Diffusion Effects on the Breakdown of a Linear Amplifier Model Driven by the Square of a Gaussian Field

We investigate solutions to the equation $\partial_t{\cal E} - {\cal D}\Delta {\cal E} = \lambda S^2{\cal E}$, where $S(x,t)$ is a Gaussian stochastic field with covariance $C(x-x',t,t')$, and $x\in {\mathbb R}^d$. It is shown that the coupling $\lambda_{cN}(t)$ at which the $N$-th moment $<{\cal E}^N(x,t)>$ diverges at time $t$, is always less or equal for ${\cal D}>0$ than for ${\cal D}=0$. Equality holds under some reasonable assumptions on $C$ and, in this case, $\lambda_{cN}(t)=N\lambda_c(t)$ where $\lambda_c(t)$ is the value of $\lambda$ at which $<\exp\lbrack \lambda\int_0^tS^2(0,s)ds\rbrack>$ diverges.
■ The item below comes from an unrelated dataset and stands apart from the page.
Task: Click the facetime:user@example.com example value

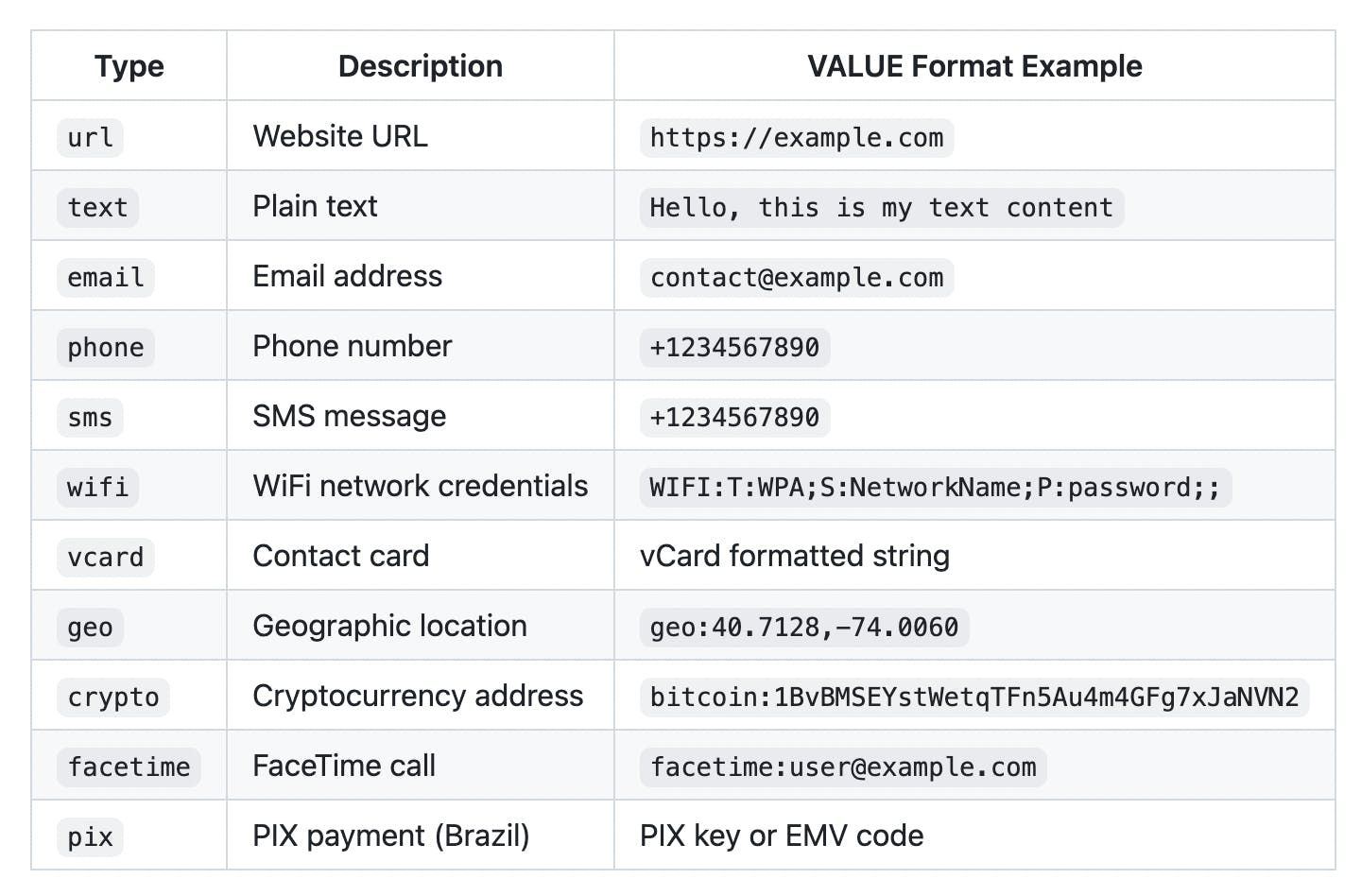Action: [x=842, y=767]
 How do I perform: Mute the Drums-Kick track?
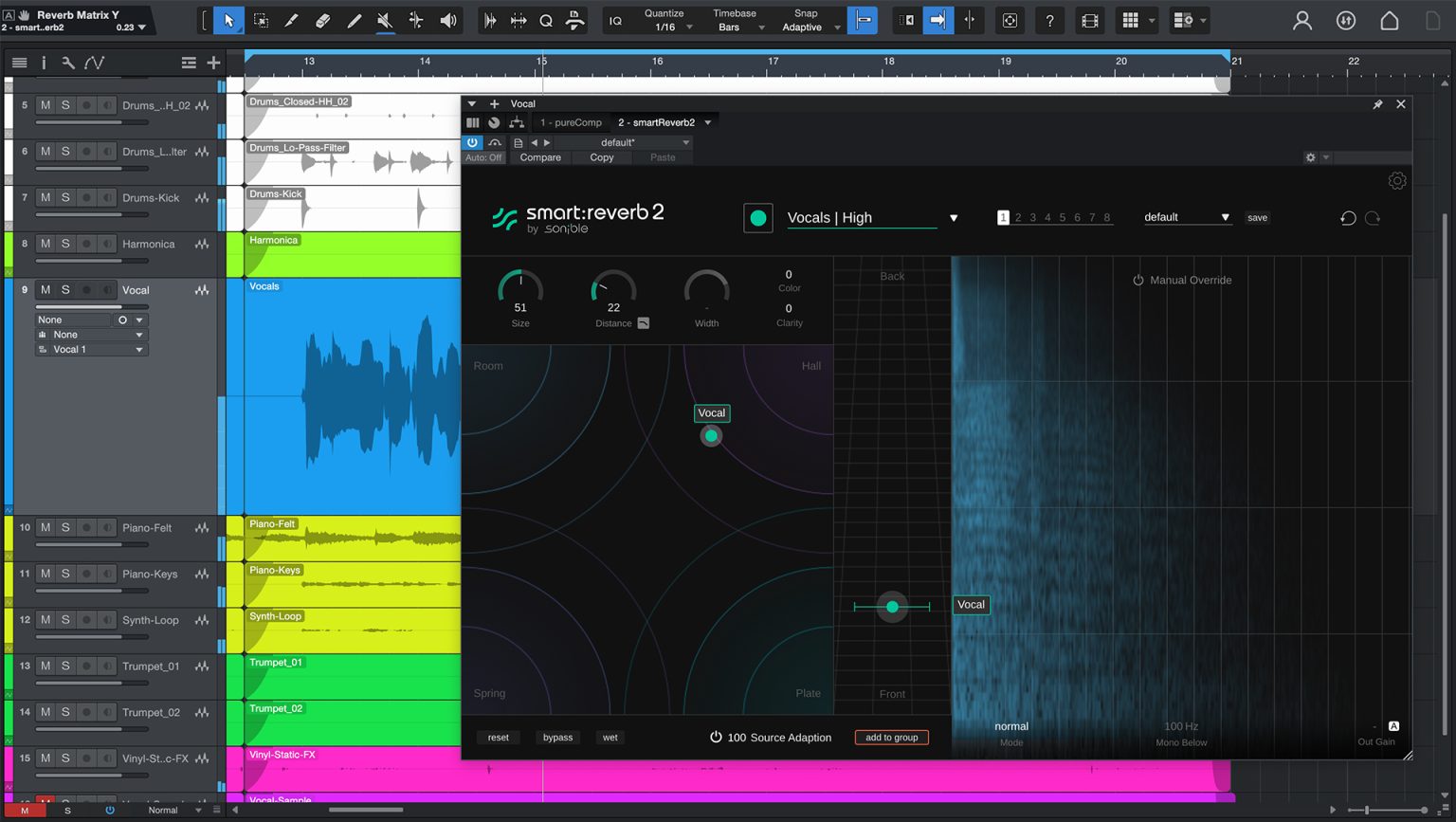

The ${\cal D}=0$ case is solved for a class of $S$. The dependence of $\lambda_{cN}(t)$ on $d$ is analyzed. Similar behavior is conjectured when diffusion is replaced by diffraction, ${\cal D}\to i{\cal D}$, the case of interest for backscattering instabilities in laser-plasma interaction.